Task brief ->
Nothing is to be left out; print all the entries exactly.

Stored records ->

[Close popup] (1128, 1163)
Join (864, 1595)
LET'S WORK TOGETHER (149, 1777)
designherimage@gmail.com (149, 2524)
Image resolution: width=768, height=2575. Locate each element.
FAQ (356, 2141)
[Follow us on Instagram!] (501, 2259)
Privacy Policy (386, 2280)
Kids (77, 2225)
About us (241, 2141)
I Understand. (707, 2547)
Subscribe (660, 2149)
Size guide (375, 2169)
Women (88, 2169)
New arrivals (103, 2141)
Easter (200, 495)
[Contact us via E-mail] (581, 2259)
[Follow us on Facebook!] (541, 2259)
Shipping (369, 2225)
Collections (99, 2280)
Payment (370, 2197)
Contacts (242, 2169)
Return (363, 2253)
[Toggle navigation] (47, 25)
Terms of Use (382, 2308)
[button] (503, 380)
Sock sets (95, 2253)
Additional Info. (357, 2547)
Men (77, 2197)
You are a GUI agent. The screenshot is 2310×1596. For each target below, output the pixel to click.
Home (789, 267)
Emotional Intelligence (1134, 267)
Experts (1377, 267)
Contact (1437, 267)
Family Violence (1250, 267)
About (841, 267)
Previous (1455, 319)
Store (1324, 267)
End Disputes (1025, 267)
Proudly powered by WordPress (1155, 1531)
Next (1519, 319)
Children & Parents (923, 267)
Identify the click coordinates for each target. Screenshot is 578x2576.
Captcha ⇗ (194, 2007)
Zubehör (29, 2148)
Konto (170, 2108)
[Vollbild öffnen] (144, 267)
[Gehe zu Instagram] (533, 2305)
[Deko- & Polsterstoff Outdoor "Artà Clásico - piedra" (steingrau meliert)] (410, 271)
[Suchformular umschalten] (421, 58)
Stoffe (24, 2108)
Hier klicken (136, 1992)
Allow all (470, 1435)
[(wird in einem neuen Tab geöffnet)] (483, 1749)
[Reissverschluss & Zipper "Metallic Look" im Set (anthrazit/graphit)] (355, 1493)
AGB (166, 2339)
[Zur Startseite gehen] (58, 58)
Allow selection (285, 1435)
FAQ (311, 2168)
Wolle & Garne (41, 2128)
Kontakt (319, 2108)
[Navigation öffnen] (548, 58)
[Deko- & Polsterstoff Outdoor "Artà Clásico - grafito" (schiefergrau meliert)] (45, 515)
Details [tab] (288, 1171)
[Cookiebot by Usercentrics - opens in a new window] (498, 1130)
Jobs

Output of the exercise ->
[Close popup] (1128, 1163)
Join (864, 1595)
LET'S WORK TOGETHER (149, 1777)
designherimage@gmail.com (149, 2524)
Image resolution: width=768, height=2575. Locate each element.
FAQ (356, 2141)
[Follow us on Instagram!] (501, 2259)
Privacy Policy (386, 2280)
Kids (77, 2225)
About us (241, 2141)
I Understand. (707, 2547)
Subscribe (660, 2149)
Size guide (375, 2169)
Women (88, 2169)
New arrivals (103, 2141)
Easter (200, 495)
[Contact us via E-mail] (581, 2259)
[Follow us on Facebook!] (541, 2259)
Shipping (369, 2225)
Collections (99, 2280)
Payment (370, 2197)
Contacts (242, 2169)
Return (363, 2253)
[Toggle navigation] (47, 25)
Terms of Use (382, 2308)
[button] (503, 380)
Sock sets (95, 2253)
Additional Info. (357, 2547)
Men (77, 2197)
You are a GUI agent. The screenshot is 2310×1596. For each target below, output the pixel to click.
Home (789, 267)
Emotional Intelligence (1134, 267)
Experts (1377, 267)
Contact (1437, 267)
Family Violence (1250, 267)
About (841, 267)
Previous (1455, 319)
Store (1324, 267)
End Disputes (1025, 267)
Proudly powered by WordPress (1155, 1531)
Next (1519, 319)
Children & Parents (923, 267)
Identify the click coordinates for each target. Screenshot is 578x2576.
Captcha ⇗ (194, 2007)
Zubehör (29, 2148)
Konto (170, 2108)
[Vollbild öffnen] (144, 267)
[Gehe zu Instagram] (533, 2305)
[Deko- & Polsterstoff Outdoor "Artà Clásico - piedra" (steingrau meliert)] (410, 271)
[Suchformular umschalten] (421, 58)
Stoffe (24, 2108)
Hier klicken (136, 1992)
Allow all (470, 1435)
[(wird in einem neuen Tab geöffnet)] (483, 1749)
[Reissverschluss & Zipper "Metallic Look" im Set (anthrazit/graphit)] (355, 1493)
AGB (166, 2339)
[Zur Startseite gehen] (58, 58)
Allow selection (285, 1435)
FAQ (311, 2168)
Wolle & Garne (41, 2128)
Kontakt (319, 2108)
[Navigation öffnen] (548, 58)
[Deko- & Polsterstoff Outdoor "Artà Clásico - grafito" (schiefergrau meliert)] (45, 515)
Details [tab] (288, 1171)
[Cookiebot by Usercentrics - opens in a new window] (498, 1130)
Jobs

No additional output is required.